▸ READING TEXT:

• • • • • • •

= Invariable plane =

Plane passing through the barycenter of a planetary system

The invariable plane of a planetary system, also called Laplace's invariable plane, is the plane passing through its barycenter (center of mass) perpendicular to its angular momentum vector.

==Terminology and definition==
This plane is sometimes called the "Laplacian" or "Laplace plane" or the "invariable plane of Laplace", though it should not be confused with the Laplace plane, which is the plane about which the individual orbital planes of planetary satellites precess.
Both derive from the work of (and are at least sometimes named for) the French astronomer Pierre-Simon Laplace. The two are equivalent only in the case where all perturbers and resonances are far from the precessing body. The invariable plane is derived from the sum of angular momenta, and is "invariable" over the entire system, while the Laplace plane for different orbiting objects within a system may be different. Laplace called the invariable plane the plane of maximum areas, where the "area" in this case is the product of the radius R and its time rate of change d R/d t, that is, its radial velocity, multiplied by the mass.

The magnitude of the orbital angular momentum vector of a planet is $L = R^2 M \dot{\theta}$, where $R$ is the orbital radius of the planet (from the barycenter), $M$ is the mass of the planet, and $\dot{\theta}$ is its orbital angular velocity.

• • • • • • •

Word and element location data
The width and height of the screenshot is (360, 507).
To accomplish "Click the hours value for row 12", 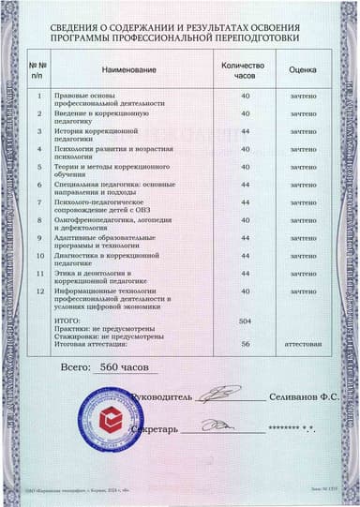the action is point(245,291).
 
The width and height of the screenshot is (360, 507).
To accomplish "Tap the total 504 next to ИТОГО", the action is point(245,320).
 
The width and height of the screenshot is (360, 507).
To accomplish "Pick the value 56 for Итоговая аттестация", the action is point(245,344).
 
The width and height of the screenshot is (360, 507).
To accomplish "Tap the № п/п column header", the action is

• • • • • • •

▸ TASK SET:
1. In the invariable plane text, write out the part between "The magnitude of" and "orbital angular velocity.", inclusive, switching "barycenter" to "center of mass".
2. Sum up the invariable plane text in two sentences.
The records are a separate set of material unrelated to the text above.

▸ SOLVED TASKS:
1.
The magnitude of the orbital angular momentum vector of a planet is $L = R^2 M \dot{\theta}$, where $R$ is the orbital radius of the planet (from the center of mass), $M$ is the mass of the planet, and $\dot{\theta}$ is its orbital angular velocity.

2. The invariable plane of a planetary system is the plane through its barycenter perpendicular to its angular momentum vector, and although it is sometimes called the Laplace plane, it should not be confused with the Laplace plane about which the orbital planes of planetary satellites precess. Both planes derive from the work of Pierre-Simon Laplace, but the invariable plane comes from the sum of angular momenta and is invariable over the entire system, while the Laplace plane may differ for different orbiting objects.